Can the economic growth of interwar Latvia be estimated by contemporary national accounts
New paper titled "Can the economic growth of interwar Latvia be estimated by contemporary national accounts" by Grytten, Ola Honningdal; Norkus, Zenonas; Markeviciute, Jurgita; Silins, Janis has been published in Baltic Journal of Economics.
The paper provides an examination of interwar Latvia’s national accounts, checking their usability for estimating interwar economic growth performance. According to the authoritative account of Roses and Wolf [(2010). Aggregate growth, 1913–1950. In S. Broadberry, & K. H. O’Rourke (Eds.), The Cambridge economic history of modern Europe, vol 2. 1870 to the present (pp. 183–207).
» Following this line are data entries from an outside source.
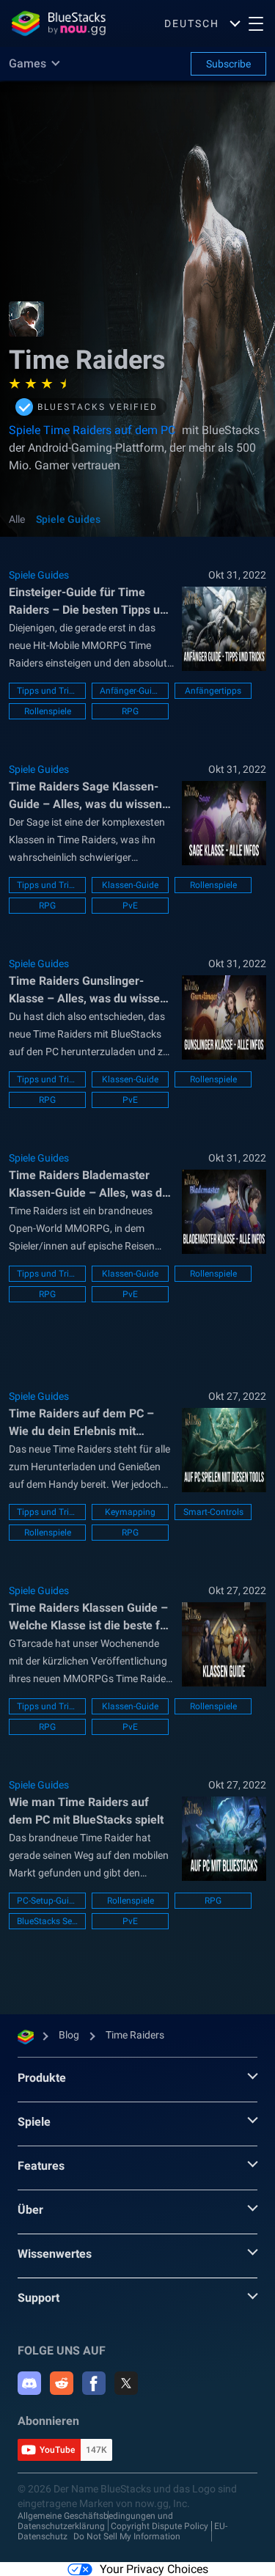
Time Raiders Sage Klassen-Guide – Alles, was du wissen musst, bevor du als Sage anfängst (85, 796)
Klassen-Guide (130, 885)
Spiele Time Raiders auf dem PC (93, 430)
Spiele (34, 2122)
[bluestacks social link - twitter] (126, 2383)
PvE (130, 905)
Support (38, 2298)
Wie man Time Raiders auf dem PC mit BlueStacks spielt (86, 1811)
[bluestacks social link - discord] (29, 2383)
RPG (130, 711)
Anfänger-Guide (130, 691)
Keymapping (130, 1512)
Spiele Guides (68, 519)
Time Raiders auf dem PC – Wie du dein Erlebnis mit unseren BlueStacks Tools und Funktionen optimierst (88, 1423)
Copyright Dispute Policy (159, 2526)
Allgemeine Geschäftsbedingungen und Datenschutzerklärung (95, 2521)
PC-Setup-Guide (47, 1901)
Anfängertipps (213, 691)
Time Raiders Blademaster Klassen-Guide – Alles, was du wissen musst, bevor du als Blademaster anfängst (89, 1185)
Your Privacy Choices (154, 2569)
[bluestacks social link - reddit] (61, 2383)
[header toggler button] (256, 23)
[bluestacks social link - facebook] (94, 2383)
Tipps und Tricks (47, 691)
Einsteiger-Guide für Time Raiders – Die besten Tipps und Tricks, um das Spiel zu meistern (91, 602)
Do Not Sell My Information (126, 2536)
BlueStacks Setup (47, 1921)
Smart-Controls (213, 1512)
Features (41, 2166)
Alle (17, 519)
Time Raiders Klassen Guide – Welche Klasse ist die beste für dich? (90, 1617)
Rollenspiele (47, 711)
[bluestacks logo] (55, 23)
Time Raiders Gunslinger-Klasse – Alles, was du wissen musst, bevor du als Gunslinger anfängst (90, 991)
Cambridge UP.], based on indirect estimation methods, Latvia’s GDPpc growth rate from 1929 to 1938 was the highest in Europe. However, according to Aizsilnieks [(1968). Latvijas saimniecības vēsture, 1914–1945. Daugava.] interwar national income estimates show that the Latvian economy stagnated in the 1930s. This paper’s main findings are that applying historical price indices to the existing interwar output estimates supports the stagnation thesis. However, the national income estimates lack validity and reliability due to unpersistent or unknown methodology. Hence, changes in real output cannot be established without new calculations according to the contemporary System of National Accounts (SNA 2008) framework.